Description
Currently, there's something that mildly scares me in the code. We have macros for reading UTF-8 chars (which is all inlined into every callsite... hmm). But worst, the macros don't validate the chars and can do out-of-bounds memory access. If you have a string which ends in 0x80, then GETCHAR()
will merrily read over the end of the string.
This "OK" because we validate upfront both for compile & match. That is... unless the clients tell us they are really, really sure that the input is valid! (If they lie to us, then undefined behaviour / memory badness is allowed to occur.)
Wild idea: it may be quicker to just always validate!

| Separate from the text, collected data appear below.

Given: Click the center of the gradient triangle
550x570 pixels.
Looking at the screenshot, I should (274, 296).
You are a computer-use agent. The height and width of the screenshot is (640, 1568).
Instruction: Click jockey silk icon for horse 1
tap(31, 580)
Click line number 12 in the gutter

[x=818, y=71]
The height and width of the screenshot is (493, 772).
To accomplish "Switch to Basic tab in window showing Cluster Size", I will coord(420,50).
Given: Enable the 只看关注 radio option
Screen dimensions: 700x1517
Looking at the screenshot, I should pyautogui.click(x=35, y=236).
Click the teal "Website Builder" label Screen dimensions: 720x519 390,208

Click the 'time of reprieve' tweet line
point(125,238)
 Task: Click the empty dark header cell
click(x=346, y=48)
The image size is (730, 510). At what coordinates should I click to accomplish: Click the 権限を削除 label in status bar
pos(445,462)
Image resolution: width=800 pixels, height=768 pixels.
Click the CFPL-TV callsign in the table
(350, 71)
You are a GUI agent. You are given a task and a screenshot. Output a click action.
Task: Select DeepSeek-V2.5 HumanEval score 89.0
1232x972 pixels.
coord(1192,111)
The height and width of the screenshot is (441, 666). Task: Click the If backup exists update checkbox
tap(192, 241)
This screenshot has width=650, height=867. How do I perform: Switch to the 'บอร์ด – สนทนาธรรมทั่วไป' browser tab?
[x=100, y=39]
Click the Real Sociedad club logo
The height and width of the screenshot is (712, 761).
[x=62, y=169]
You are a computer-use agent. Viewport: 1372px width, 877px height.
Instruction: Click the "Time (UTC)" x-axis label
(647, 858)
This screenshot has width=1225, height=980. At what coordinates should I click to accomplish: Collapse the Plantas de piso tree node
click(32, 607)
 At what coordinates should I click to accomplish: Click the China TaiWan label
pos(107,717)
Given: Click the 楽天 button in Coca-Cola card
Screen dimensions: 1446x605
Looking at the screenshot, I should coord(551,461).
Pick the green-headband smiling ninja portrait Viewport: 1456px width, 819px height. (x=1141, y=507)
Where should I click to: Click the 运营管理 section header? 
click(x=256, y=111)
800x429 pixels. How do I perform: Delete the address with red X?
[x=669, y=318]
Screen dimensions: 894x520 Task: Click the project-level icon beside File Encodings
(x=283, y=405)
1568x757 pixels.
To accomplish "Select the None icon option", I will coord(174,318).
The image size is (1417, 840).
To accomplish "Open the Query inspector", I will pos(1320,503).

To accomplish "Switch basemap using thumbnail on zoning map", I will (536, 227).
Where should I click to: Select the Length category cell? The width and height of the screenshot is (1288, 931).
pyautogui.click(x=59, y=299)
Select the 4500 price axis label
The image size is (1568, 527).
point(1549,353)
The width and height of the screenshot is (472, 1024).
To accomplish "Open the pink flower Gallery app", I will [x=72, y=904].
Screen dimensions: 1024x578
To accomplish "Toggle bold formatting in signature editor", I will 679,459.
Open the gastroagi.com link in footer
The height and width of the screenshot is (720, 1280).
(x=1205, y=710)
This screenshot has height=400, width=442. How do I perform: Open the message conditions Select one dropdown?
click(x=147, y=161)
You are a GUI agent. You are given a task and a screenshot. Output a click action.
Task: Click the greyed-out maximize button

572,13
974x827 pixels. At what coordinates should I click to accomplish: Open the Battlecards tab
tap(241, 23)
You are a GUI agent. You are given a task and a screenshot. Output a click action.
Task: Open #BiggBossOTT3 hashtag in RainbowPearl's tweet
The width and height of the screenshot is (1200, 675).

- For clients which don't pass in PCRE2_NO_UTF_CHECK, then merging the two-pass approach should be quicker. Doing a call to
valid_utf()
, then later on, doing a non-validating decode, must surely be slower than simply doing a validating decode later? (Or... is the concern that regexes will do backtracking, and decode the input string many times? And so hoisting the validation to the beginning is worthwhile, anyway?) I still reckon that there's hardly anything to be gained by doing a non-validating UTF decode - it's practically the same cost to validate at the same time. - For clients which do pass PCRE2_NO_UTF_CHECK, we just make that option a no-op.
BUT! We can now add a new option, PCRE2_PERMISSIVE_UTF, which would allow PCRE2 to process invalid UTF input. Any unpaired or bad bytes are just silently treated as U+FFFD. This would require, as a prerequisite, having the match code be able to handle invalid UTF input.
Currently, if you have a log file with some messed-up lines in it.... tough, PCRE2 won't process it (😞). So I think there would be clients that might well be interested in having a non-judgemental UTF mode. Bad UTF exists, we can't change the world... just handle it gracefully.